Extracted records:
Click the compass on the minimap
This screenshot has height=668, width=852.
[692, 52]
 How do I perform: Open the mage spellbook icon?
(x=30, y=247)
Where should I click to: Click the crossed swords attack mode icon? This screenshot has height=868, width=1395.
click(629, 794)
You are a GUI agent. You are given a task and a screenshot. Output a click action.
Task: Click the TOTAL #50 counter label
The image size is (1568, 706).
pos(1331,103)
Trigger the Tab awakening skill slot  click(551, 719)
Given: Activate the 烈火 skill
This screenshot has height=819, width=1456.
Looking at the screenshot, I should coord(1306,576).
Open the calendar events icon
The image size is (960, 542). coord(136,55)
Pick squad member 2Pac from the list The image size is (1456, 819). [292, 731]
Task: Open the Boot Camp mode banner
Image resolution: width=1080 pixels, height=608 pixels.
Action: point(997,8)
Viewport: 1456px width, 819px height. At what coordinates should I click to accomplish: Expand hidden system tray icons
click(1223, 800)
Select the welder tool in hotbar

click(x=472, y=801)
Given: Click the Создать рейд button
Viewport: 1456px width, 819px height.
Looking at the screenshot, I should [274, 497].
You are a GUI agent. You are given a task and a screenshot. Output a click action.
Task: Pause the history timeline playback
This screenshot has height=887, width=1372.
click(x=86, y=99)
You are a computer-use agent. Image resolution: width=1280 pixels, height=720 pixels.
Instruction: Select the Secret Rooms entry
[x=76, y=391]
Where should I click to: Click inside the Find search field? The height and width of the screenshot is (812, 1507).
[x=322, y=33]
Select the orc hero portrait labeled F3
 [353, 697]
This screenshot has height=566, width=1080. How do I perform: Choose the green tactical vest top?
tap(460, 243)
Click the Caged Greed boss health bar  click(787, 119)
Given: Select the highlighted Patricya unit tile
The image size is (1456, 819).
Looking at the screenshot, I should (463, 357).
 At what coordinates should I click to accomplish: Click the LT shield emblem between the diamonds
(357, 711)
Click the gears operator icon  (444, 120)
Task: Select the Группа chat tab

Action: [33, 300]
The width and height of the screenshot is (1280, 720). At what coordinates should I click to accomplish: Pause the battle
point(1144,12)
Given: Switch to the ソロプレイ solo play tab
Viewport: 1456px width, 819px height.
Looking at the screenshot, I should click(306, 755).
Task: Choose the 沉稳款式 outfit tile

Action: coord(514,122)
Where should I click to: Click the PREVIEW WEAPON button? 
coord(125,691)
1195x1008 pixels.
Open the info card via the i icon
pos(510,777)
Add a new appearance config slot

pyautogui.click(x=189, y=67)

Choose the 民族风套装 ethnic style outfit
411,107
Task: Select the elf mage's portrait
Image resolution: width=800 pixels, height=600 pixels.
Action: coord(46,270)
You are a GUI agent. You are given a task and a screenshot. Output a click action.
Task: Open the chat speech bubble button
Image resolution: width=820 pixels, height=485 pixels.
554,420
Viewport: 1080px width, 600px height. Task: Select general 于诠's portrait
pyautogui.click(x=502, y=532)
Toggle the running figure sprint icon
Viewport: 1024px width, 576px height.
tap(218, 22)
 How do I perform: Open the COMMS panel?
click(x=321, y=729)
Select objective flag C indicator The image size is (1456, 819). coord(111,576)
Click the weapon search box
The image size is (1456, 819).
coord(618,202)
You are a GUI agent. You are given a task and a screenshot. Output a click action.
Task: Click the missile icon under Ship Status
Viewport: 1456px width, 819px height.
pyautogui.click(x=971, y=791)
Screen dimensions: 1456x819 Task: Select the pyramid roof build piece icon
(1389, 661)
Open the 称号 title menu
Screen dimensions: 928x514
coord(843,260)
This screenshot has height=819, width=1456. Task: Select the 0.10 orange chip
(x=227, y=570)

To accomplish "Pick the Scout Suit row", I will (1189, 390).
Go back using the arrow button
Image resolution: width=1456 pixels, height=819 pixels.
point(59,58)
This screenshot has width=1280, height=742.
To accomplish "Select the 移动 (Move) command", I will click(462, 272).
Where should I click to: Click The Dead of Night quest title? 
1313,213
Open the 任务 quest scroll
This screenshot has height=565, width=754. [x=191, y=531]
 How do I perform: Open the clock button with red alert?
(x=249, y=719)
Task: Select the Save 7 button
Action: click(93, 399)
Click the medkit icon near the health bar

Do this
Locate every line in the items above that contains the string "resolution", and copy each such line in full. Case counts.

Result of the exercise
Image resolution: width=1080 pixels, height=608 pixels.
You are a computer-use agent. Image resolution: width=1280 pixels, height=720 pixels.
Image resolution: width=800 pixels, height=600 pixels.
Image resolution: width=820 pixels, height=485 pixels.
Image resolution: width=1456 pixels, height=819 pixels.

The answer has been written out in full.